Here’s the common thread. In the first article, Boies just says what everyone knows: the billable hour regime is a nightmare. The second reflects ongoing client efforts to reduce resulting legal costs. The third identifies a potential peril for law firms that attempt to oblige: a malpractice suit — the ultimate conflict with a client.

I don’t know if McDermott did anything wrong, but clients should realize that putting the squeeze on outside lawyers is tricky. For example, cutting fees is one thing; expecting large firm equity partners to do the obvious — reduce their own stunning income levels to help the cause — is something else, and it isn’t happening.

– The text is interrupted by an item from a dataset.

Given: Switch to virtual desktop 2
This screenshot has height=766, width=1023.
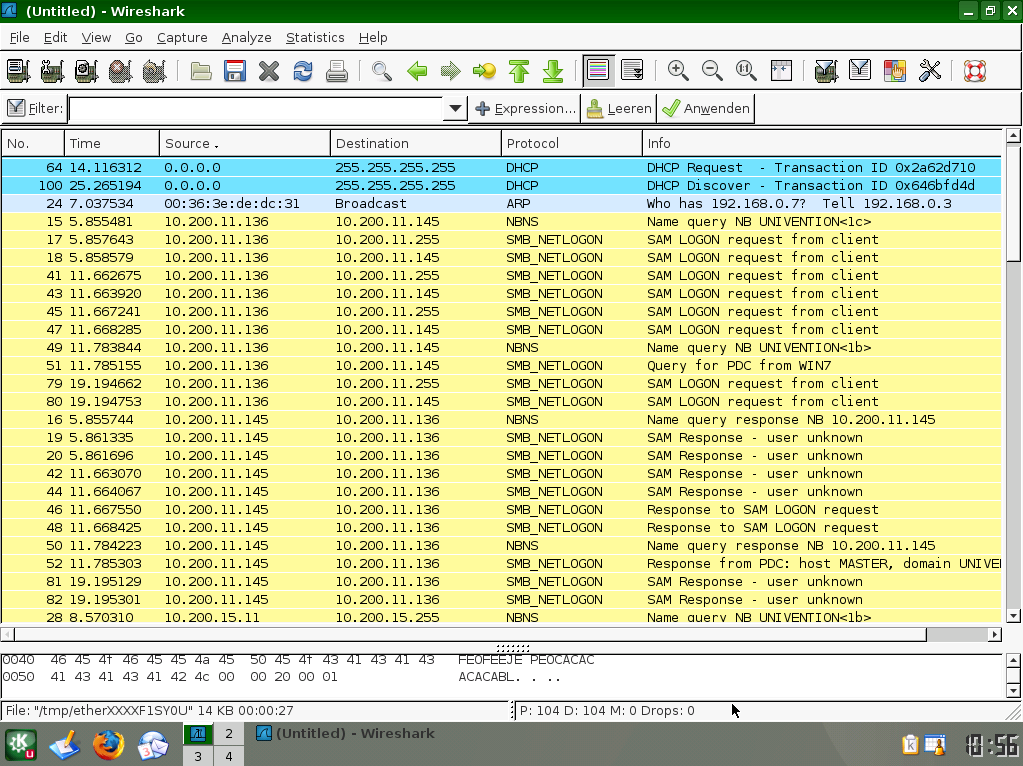Looking at the screenshot, I should pyautogui.click(x=228, y=734).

Amid corporate belt-tightening that targeted outside legal costs, average equity partner profits for the Am Law 100 actually rose during the last two years. They’re now back to pre-Great Recession levels of $1.4 million a year and it’s a safe bet that next year’s profits will be even higher. If I were a client, I’d ask, “How did that happen?”

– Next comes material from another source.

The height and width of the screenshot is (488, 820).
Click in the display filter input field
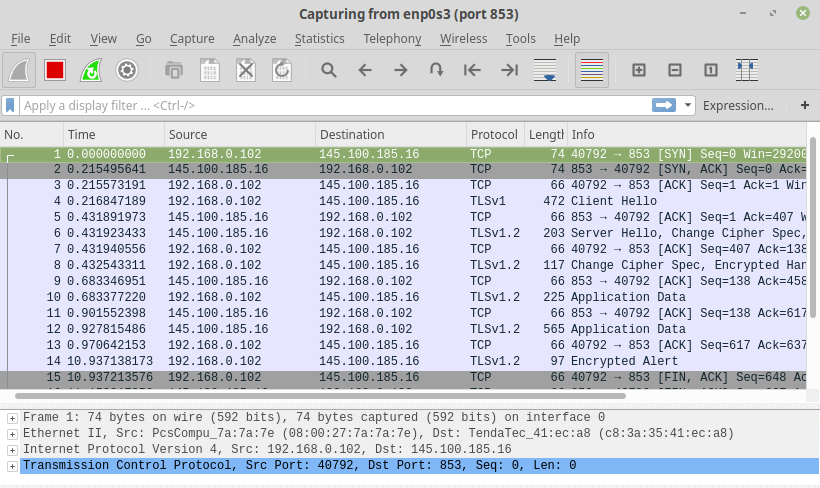pos(330,105)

“It’s the successful model at work,” most firm leaders would say without reflection or hesitation. “Growing equity partner earnings are essential to retain and attract top talent. Firms have become more efficient, so it’s a win-win for clients and partners.”

Clients should consider the untoward implications of austerity measures that don’t dent equity partners’ pocketbooks. Increased efficiency? Operating with fewer secretaries and putting locks on supply room cabinets don’t account for the extraordinary profits wave that big law continues to ride.

Here’s another explanation. The prevailing model requires increases in billable hours — big law’s distorted definition of productivity — to offset fee reductions that clients demand. Concerned about attorney fatigue that compromises morale and work product? Too bad; the model ignores it.

Clients can and should seek lower big law fees, but they should be careful what they wish for, scrutinize what they get, and wonder why equity partners’ eye-popping profits keep growing along the way. The prevailing model rewards big law equity partners handsomely, but that doesn’t necessarily mean it’s working for their clients or anyone else.